▶ Record extracts:
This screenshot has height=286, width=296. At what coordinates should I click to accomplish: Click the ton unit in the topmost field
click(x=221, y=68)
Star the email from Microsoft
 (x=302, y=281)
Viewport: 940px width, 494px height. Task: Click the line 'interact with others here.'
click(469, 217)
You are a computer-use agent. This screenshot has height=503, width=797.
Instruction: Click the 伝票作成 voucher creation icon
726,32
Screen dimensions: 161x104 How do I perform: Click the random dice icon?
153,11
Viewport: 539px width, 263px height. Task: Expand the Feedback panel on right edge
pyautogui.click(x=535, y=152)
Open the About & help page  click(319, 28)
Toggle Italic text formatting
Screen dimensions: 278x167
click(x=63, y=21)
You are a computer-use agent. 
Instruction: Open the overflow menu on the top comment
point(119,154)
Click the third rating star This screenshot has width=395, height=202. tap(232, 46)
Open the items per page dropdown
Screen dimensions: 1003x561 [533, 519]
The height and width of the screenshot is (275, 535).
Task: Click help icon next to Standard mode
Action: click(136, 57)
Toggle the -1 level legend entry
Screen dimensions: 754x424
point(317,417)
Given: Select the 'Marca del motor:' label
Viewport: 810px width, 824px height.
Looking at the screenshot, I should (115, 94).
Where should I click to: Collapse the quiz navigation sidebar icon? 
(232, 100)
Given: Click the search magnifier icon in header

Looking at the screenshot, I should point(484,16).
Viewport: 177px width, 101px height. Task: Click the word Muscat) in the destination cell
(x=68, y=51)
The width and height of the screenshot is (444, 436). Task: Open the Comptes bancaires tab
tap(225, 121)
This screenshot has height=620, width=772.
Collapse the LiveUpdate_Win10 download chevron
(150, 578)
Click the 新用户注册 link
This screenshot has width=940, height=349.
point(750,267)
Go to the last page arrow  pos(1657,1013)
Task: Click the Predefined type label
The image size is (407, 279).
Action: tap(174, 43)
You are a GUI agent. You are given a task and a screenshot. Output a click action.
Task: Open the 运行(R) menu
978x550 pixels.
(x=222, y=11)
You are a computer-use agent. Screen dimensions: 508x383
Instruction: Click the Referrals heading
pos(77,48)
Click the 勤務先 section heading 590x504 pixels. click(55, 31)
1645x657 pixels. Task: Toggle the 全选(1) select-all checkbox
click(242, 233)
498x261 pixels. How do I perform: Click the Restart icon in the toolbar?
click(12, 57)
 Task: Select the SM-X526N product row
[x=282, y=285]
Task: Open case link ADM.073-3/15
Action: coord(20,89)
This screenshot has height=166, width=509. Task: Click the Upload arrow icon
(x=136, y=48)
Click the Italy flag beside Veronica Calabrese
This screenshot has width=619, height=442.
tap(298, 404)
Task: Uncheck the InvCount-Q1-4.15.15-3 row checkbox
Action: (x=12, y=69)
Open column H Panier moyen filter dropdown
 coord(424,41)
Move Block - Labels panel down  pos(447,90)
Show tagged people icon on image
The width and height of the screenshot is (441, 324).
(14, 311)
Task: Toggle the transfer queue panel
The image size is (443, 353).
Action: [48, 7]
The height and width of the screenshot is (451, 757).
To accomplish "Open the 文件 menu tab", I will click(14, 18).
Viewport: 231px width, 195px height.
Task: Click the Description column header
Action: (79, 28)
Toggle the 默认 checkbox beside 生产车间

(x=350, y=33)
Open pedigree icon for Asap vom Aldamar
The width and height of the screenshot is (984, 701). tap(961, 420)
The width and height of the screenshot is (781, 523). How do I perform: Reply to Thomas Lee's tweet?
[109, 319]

▶ Exercise instructions:
Put all of the lines above into a numbered list, leaving out any blank lines.

▶ Task solution:
1. This screenshot has height=286, width=296. At what coordinates should I click to accomplish: Click the ton unit in the topmost field
2. click(x=221, y=68)
3. Star the email from Microsoft
4.  (x=302, y=281)
5. Viewport: 940px width, 494px height. Task: Click the line 'interact with others here.'
6. click(469, 217)
7. You are a computer-use agent. This screenshot has height=503, width=797.
8. Instruction: Click the 伝票作成 voucher creation icon
9. 726,32
10. Screen dimensions: 161x104 How do I perform: Click the random dice icon?
11. 153,11
12. Viewport: 539px width, 263px height. Task: Expand the Feedback panel on right edge
13. pyautogui.click(x=535, y=152)
14. Open the About & help page  click(319, 28)
15. Toggle Italic text formatting
16. Screen dimensions: 278x167
17. click(x=63, y=21)
18. You are a computer-use agent. 
19. Instruction: Open the overflow menu on the top comment
20. point(119,154)
21. Click the third rating star This screenshot has width=395, height=202. tap(232, 46)
22. Open the items per page dropdown
23. Screen dimensions: 1003x561 [533, 519]
24. The height and width of the screenshot is (275, 535).
25. Task: Click help icon next to Standard mode
26. Action: click(136, 57)
27. Toggle the -1 level legend entry
28. Screen dimensions: 754x424
29. point(317,417)
30. Given: Select the 'Marca del motor:' label
31. Viewport: 810px width, 824px height.
32. Looking at the screenshot, I should (115, 94).
33. Where should I click to: Collapse the quiz navigation sidebar icon? 
34. (232, 100)
35. Given: Click the search magnifier icon in header
36. Looking at the screenshot, I should point(484,16).
37. Viewport: 177px width, 101px height. Task: Click the word Muscat) in the destination cell
38. (x=68, y=51)
39. The width and height of the screenshot is (444, 436). Task: Open the Comptes bancaires tab
40. tap(225, 121)
41. This screenshot has height=620, width=772.
42. Collapse the LiveUpdate_Win10 download chevron
43. (150, 578)
44. Click the 新用户注册 link
45. This screenshot has width=940, height=349.
46. point(750,267)
47. Go to the last page arrow  pos(1657,1013)
48. Task: Click the Predefined type label
49. The image size is (407, 279).
50. Action: tap(174, 43)
51. You are a GUI agent. You are given a task and a screenshot. Output a click action.
52. Task: Open the 运行(R) menu
53. 978x550 pixels.
54. (x=222, y=11)
55. You are a computer-use agent. Screen dimensions: 508x383
56. Instruction: Click the Referrals heading
57. pos(77,48)
58. Click the 勤務先 section heading 590x504 pixels. click(55, 31)
59. 1645x657 pixels. Task: Toggle the 全选(1) select-all checkbox
60. click(242, 233)
61. 498x261 pixels. How do I perform: Click the Restart icon in the toolbar?
62. click(12, 57)
63.  Task: Select the SM-X526N product row
64. [x=282, y=285]
65. Task: Open case link ADM.073-3/15
66. Action: coord(20,89)
67. This screenshot has height=166, width=509. Task: Click the Upload arrow icon
68. (x=136, y=48)
69. Click the Italy flag beside Veronica Calabrese
70. This screenshot has width=619, height=442.
71. tap(298, 404)
72. Task: Uncheck the InvCount-Q1-4.15.15-3 row checkbox
73. Action: (x=12, y=69)
74. Open column H Panier moyen filter dropdown
75.  coord(424,41)
76. Move Block - Labels panel down  pos(447,90)
77. Show tagged people icon on image
78. The width and height of the screenshot is (441, 324).
79. (14, 311)
80. Task: Toggle the transfer queue panel
81. The image size is (443, 353).
82. Action: [48, 7]
83. The height and width of the screenshot is (451, 757).
84. To accomplish "Open the 文件 menu tab", I will click(14, 18).
85. Viewport: 231px width, 195px height.
86. Task: Click the Description column header
87. Action: (79, 28)
88. Toggle the 默认 checkbox beside 生产车间
89. (x=350, y=33)
90. Open pedigree icon for Asap vom Aldamar
91. The width and height of the screenshot is (984, 701). tap(961, 420)
92. The width and height of the screenshot is (781, 523). How do I perform: Reply to Thomas Lee's tweet?
93. [109, 319]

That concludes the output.